I pay about $90/month for Internet now. Which sounds like a lot, until you consider that connectivity replaces the costs I’d otherwise pay for news/cableTV (web sites) and phone bills (Skype and webcam). Would I pay for faster access? Possibly: right now Toronto has excellent (for North America) speeds for DSL and cable ISP services… so I wouldn’t pay for extra download capacity. Though I would pay for extra upload capacity.

When is it time…

…to just throw stuff out?

I did a bit of pre-Xmas cleanup today, and pulled a dusty old computer out of my closet. I remember it used to be my firewall, so it had Linux on it, but other than that I couldn’t remember the last time it was used. So I plugged it in and as luck would have it, it booted! The filesystem checker shows I had neglected it since 2002…

486 Fsck

It was a AMD 486 DX4-133 w/16MB RAM and a 10GB disk drive, running Slackware 8.1. Back when I was in UWO it was a kick-ass system… now my old PDA could run circles around it, and my cell phone would probably give it a run for its money.

I hate getting rid of things that still work. Hate it. But for the life of me I can’t think of a use for this old PC.

I suppose I should wipe it of any personal info, and send it to meet its maker…

Rogers Internet and BitTorrent Throttling…

…so, for the last few days my Rogers cable internet connection has been acting strangely. BitTorrent (BT) downloads were coming in at a trickle, yet both the Rogers and Sympatico speed tests showed things were fine. Debian updates were lightning quick downloading, and FTP uploads would max the connection… so it wasn’t a problem with the modem or signal strength.

After combing through firewall and routing rules to see if I messed things up (though I hadn’t changed anything), I decided to check some newsgroups and ISP forums.

It turns out many people had seen the same problems, and some claim to have talked to Rogers reps on the phone and were told that, yes, BT in general was being throttled. And it sounded more sophisticated than just port throttling, as people that were using non-standard ports were affected too. Suggested workaround: change your BT listen port to 1720, as 1720 is apparently the port used by Rogers’ own VoIP service (and thus opted out of any sort of throttling).

So I made the change…

…and my BT speeds jumped from what were 5KB/s up and down, to capping my upload and 200KB/s download (see jump at 10am):

uncapped1

All my Linux distribution downloads use BT, as do games like World of Warcraft for their updates.
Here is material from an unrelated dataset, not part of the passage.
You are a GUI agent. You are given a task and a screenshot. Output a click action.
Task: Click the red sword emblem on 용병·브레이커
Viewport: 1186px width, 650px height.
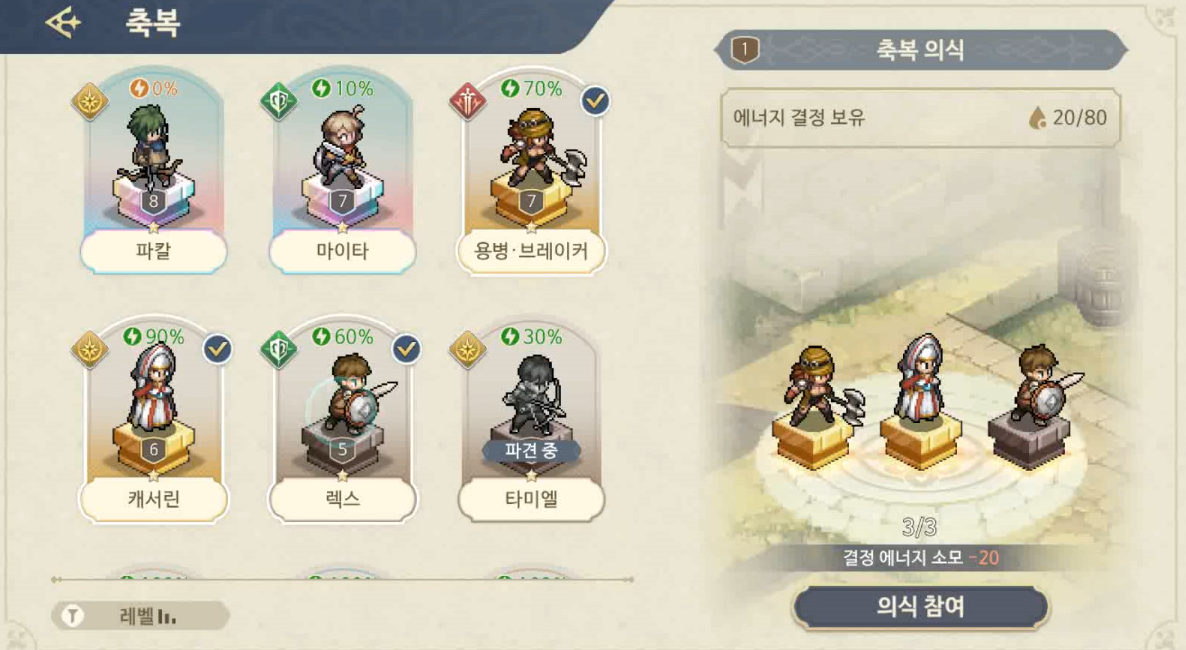[x=468, y=101]
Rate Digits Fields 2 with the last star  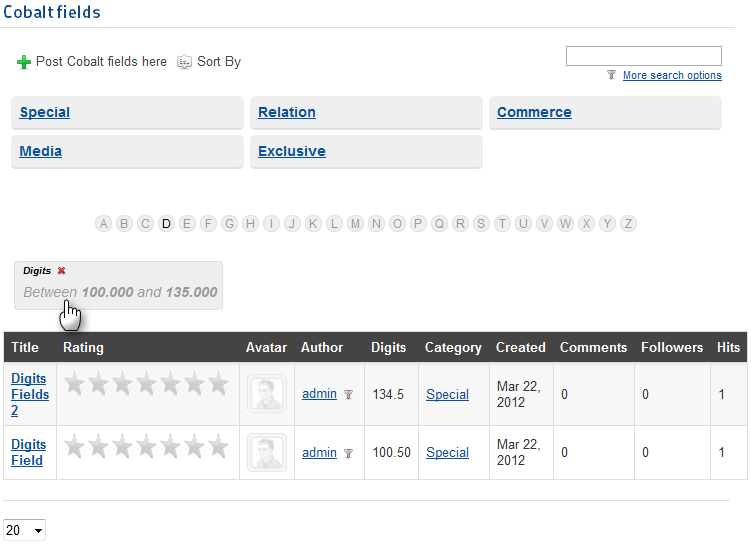coord(218,385)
I wonder if enough people will complain about their legit BT downloads being throttled that Rogers will revert the change?

Burn Baby Burn…

I have two Pioneer 109 DVD burners (one white, one black) bought 3 months apart. Identical firmware. After making coasters of about 20 Memorex DL media the last couple months I finally clue in that the white one works 100% of the time for the Memorex media, the black one fails to verify the second layer 95% of the time.

??? They’re supposed to be identical burners.

All other media I’ve used, any brand, burned at any speed, work fine for both. I switched which burner I used as primary when I did some hardware upgrades, and never figured out that’s when the problem started.

So, I’ve tossed about $40 of good media in the trash the last few weeks, just because I didn’t look at the problem sooner. Bah!